- What is expected:
Please state what share of NSW public psychiatrists submitted resignations through their union, according to the article on the psychiatrist walkout.

======== Source passage ========

Public-sector doctors treating the community's most serious mental health needs are resigning en masse over claims of untenable working conditions.
One-half of NSW public psychiatrists have submitted resignations via their union after a year of stalled negotiations to overhaul the sector's funding.
It comes amid a national shortage of psychiatrists and as a coronial inquest into the April mass stabbing at a Sydney shopping centre examines fault lines in mental health care before a man killed six people.
The doctors' union said NSW had been bleeding psychiatrists to other jurisdictions as pay fell 30 per cent behind that in other states.
Those remaining were overworked and completely demoralised from working in "a broken system".
"They don't want to leave, but after a year of advocacy going nowhere they've been left with no other option," Australian Salaried Medical Officers' Federation NSW president Nicholas Spooner said.
"With one-third of psychiatry positions across NSW already vacant, we really can't afford to lose any more staff."
The psychiatrists' college, which trains and represents the workforce, said the dire situation was having a lasting effect on the next crop of doctors treating life-threatening illnesses.
Four in five trainee psychiatrists based in NSW say they do not want to stay in the state's public-health system.
"It's staggering," Royal Australian and New Zealand College of Psychiatrists NSW branch president Pramudie Gunaratne told AAP on Tuesday.
"Trainee psychiatrists are observing (their supervising) psychiatrists working in this really overstretched, over-burdened system.
"It doesn't really encourage them to stay in the system ... so it becomes this long-term problem."
Warnings of untenable working conditions and the impact on patients had been raised with the state government for a year but appeared to have fallen on deaf ears, Dr Gunaratne said.
"Public psychiatrists see things like psychosis, people who are actively suicidal, people who are so depressed they stop eating and drinking and they need to come into hospital," she said.
"These are psychiatric emergencies and they are life-threatening illnesses."
In March, a number of leading NSW mental health organisations warned the sector's long-term underfunding had put it on the brink of collapse and called for larger government investment.

======== Data records ========

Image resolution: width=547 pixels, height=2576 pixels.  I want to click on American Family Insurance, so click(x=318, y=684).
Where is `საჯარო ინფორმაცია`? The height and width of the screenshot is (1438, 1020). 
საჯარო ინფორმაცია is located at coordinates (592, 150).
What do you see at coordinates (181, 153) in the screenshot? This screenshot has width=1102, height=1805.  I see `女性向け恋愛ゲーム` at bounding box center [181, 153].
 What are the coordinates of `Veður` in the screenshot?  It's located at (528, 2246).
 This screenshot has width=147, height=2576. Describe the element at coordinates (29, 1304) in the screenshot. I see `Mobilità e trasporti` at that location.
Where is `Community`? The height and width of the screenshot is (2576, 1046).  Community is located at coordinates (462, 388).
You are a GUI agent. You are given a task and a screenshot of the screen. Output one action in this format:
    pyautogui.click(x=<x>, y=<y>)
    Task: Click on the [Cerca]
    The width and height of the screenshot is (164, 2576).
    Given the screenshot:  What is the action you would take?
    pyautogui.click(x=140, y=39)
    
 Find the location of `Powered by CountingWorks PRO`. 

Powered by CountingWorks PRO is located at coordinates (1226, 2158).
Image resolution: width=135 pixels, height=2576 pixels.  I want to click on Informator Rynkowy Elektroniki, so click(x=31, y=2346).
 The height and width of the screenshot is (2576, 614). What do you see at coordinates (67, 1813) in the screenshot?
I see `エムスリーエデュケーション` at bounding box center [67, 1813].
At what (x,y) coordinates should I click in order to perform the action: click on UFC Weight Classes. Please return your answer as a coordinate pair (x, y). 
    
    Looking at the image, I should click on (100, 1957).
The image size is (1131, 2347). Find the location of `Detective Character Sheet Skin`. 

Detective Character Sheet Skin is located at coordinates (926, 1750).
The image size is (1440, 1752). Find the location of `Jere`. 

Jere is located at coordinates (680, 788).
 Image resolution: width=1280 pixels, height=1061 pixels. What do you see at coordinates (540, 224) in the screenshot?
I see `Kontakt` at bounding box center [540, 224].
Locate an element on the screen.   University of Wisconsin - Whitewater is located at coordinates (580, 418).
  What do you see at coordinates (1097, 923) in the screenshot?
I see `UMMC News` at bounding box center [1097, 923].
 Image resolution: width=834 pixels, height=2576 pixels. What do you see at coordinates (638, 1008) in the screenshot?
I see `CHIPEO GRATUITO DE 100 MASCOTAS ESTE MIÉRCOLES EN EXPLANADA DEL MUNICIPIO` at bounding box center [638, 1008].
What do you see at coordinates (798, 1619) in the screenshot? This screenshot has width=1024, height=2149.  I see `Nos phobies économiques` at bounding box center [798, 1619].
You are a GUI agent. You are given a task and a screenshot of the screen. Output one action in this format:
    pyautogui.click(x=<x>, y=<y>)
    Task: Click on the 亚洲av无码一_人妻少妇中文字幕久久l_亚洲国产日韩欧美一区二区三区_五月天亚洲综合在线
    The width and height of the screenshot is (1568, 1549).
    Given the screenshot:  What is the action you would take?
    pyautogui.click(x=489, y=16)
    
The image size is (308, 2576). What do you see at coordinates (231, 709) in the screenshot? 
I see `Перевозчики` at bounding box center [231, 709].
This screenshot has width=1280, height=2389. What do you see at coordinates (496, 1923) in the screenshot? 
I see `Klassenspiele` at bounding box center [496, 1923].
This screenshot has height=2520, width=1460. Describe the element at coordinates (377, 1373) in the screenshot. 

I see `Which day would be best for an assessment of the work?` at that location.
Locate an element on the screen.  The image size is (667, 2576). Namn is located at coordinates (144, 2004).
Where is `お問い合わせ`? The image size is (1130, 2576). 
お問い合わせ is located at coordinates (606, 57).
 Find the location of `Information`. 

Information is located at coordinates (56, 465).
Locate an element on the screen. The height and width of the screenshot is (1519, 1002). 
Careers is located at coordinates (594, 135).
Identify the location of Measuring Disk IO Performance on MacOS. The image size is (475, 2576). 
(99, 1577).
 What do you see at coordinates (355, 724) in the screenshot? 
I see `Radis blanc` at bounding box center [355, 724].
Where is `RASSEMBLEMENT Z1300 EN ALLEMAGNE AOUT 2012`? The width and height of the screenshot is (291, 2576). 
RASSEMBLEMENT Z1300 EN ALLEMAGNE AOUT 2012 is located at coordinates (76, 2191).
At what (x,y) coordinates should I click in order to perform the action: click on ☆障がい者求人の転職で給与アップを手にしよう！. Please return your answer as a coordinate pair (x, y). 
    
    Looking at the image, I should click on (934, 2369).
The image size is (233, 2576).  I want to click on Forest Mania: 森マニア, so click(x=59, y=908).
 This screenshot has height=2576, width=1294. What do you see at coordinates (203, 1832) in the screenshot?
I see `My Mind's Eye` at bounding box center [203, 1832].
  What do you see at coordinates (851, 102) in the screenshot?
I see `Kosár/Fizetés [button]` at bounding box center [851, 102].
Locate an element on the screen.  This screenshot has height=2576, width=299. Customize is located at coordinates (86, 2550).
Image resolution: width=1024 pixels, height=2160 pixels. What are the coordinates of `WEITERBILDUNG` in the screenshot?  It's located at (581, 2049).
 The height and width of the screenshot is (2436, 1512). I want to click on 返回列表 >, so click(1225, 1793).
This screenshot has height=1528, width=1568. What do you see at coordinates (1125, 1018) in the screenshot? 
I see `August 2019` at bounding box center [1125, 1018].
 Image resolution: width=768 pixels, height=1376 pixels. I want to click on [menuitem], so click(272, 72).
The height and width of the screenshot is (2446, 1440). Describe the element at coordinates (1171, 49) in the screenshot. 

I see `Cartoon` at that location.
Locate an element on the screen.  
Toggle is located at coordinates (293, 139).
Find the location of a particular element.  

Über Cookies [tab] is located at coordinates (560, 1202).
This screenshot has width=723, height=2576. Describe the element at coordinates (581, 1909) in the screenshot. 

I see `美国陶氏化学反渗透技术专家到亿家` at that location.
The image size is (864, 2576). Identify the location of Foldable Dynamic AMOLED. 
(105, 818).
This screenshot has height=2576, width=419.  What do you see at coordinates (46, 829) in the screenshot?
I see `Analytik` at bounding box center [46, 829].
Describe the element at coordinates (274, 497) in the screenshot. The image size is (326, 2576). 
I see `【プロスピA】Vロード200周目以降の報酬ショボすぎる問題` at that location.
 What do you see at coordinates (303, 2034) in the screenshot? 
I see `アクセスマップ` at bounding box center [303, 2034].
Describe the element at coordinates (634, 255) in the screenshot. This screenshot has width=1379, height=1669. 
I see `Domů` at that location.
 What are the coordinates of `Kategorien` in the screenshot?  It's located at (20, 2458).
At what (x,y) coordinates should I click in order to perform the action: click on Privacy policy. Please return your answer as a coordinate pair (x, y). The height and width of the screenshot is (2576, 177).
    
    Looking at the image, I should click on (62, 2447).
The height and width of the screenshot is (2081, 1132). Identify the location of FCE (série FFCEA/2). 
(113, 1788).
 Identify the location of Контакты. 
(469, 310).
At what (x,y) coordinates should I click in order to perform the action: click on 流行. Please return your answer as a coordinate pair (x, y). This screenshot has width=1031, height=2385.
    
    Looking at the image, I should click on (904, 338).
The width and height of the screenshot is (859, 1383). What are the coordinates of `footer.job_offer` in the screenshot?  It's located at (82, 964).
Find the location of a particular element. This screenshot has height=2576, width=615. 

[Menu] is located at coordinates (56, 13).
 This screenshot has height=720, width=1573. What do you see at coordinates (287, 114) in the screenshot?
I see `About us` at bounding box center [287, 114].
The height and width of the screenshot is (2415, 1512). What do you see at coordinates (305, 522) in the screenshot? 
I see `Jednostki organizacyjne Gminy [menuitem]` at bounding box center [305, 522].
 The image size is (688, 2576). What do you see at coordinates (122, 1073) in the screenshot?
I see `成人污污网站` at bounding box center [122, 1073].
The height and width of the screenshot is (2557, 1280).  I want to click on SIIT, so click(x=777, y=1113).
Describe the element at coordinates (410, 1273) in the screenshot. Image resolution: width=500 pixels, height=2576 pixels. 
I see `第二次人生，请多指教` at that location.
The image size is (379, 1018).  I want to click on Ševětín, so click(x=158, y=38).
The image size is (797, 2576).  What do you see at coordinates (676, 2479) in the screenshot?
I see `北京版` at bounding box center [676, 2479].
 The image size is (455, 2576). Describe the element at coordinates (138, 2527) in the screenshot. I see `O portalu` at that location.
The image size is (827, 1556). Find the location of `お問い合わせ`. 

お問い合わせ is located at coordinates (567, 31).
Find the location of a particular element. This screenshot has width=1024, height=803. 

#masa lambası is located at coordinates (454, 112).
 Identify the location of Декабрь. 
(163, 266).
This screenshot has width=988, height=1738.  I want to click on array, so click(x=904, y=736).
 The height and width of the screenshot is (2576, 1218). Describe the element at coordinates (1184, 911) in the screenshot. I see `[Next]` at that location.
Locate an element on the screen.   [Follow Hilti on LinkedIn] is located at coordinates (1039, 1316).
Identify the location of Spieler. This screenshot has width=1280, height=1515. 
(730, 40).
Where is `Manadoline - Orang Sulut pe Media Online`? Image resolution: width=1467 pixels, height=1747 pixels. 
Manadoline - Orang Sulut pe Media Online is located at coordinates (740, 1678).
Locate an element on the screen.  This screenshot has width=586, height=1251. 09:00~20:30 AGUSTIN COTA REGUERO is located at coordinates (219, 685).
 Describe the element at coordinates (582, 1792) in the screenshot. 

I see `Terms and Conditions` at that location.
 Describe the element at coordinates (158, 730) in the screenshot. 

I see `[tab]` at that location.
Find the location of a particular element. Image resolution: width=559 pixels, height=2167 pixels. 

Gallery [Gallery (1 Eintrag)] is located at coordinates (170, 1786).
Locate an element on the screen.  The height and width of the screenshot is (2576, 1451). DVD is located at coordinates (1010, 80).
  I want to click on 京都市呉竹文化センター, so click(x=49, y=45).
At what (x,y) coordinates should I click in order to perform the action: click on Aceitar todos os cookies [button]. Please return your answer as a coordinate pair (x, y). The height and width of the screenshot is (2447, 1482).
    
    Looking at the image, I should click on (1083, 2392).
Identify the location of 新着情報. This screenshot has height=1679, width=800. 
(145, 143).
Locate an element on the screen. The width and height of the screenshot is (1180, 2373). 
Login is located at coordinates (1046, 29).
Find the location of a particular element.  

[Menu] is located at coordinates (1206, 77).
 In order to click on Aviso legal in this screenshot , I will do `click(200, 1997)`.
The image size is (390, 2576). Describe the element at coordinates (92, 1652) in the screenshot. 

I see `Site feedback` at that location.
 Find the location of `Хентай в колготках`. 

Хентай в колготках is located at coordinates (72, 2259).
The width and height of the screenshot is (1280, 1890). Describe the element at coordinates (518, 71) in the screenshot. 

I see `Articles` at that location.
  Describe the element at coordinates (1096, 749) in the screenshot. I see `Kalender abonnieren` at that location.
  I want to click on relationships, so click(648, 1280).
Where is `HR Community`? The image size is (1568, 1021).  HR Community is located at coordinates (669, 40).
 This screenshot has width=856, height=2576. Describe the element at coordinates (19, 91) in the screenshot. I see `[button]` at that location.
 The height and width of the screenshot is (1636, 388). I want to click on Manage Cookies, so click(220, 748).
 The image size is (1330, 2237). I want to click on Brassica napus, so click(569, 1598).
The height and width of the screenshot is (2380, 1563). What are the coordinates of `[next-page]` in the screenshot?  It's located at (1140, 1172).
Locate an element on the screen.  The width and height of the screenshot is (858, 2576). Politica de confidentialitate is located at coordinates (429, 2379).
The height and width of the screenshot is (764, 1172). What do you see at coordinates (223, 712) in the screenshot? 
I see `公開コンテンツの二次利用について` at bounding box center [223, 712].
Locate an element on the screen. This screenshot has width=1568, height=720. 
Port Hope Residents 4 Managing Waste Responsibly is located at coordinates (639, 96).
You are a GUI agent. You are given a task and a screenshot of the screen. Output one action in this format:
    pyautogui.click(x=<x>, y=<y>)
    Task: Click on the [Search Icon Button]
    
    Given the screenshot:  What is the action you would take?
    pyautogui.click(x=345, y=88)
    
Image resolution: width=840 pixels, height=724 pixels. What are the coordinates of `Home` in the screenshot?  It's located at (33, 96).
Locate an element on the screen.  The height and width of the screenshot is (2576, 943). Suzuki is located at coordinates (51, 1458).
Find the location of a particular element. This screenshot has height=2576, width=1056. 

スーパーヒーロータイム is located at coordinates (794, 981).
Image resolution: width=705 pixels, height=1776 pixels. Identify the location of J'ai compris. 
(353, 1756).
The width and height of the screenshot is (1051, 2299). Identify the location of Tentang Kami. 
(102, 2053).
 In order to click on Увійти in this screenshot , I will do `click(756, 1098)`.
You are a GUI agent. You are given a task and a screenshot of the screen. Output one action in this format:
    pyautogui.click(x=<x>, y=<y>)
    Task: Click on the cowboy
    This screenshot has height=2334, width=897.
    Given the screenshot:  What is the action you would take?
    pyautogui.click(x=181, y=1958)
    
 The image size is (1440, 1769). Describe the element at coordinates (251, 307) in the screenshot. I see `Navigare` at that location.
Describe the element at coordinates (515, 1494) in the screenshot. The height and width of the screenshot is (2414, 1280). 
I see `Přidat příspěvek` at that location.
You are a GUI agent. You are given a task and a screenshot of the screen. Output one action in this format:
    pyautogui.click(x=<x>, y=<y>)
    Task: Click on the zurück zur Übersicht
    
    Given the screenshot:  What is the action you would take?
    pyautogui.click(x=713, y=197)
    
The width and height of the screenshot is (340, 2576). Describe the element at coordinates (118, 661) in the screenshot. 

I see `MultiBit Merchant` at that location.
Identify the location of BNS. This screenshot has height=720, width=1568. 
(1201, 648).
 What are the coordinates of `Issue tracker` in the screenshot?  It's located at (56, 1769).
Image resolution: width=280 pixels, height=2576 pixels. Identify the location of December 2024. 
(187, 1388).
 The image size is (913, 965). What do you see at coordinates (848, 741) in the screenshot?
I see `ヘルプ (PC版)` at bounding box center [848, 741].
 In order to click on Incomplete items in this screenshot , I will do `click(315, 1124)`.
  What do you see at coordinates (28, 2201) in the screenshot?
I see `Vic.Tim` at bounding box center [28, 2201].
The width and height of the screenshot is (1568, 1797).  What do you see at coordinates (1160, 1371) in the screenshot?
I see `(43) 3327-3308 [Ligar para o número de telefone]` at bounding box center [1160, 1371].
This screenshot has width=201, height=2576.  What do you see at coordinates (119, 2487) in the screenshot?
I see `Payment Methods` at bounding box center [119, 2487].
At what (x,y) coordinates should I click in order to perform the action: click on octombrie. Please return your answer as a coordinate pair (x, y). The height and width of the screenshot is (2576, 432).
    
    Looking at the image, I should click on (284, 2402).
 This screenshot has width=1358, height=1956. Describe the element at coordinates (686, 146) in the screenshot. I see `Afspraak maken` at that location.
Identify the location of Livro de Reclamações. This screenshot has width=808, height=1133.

========

- Exercise result:
One-half of NSW public psychiatrists.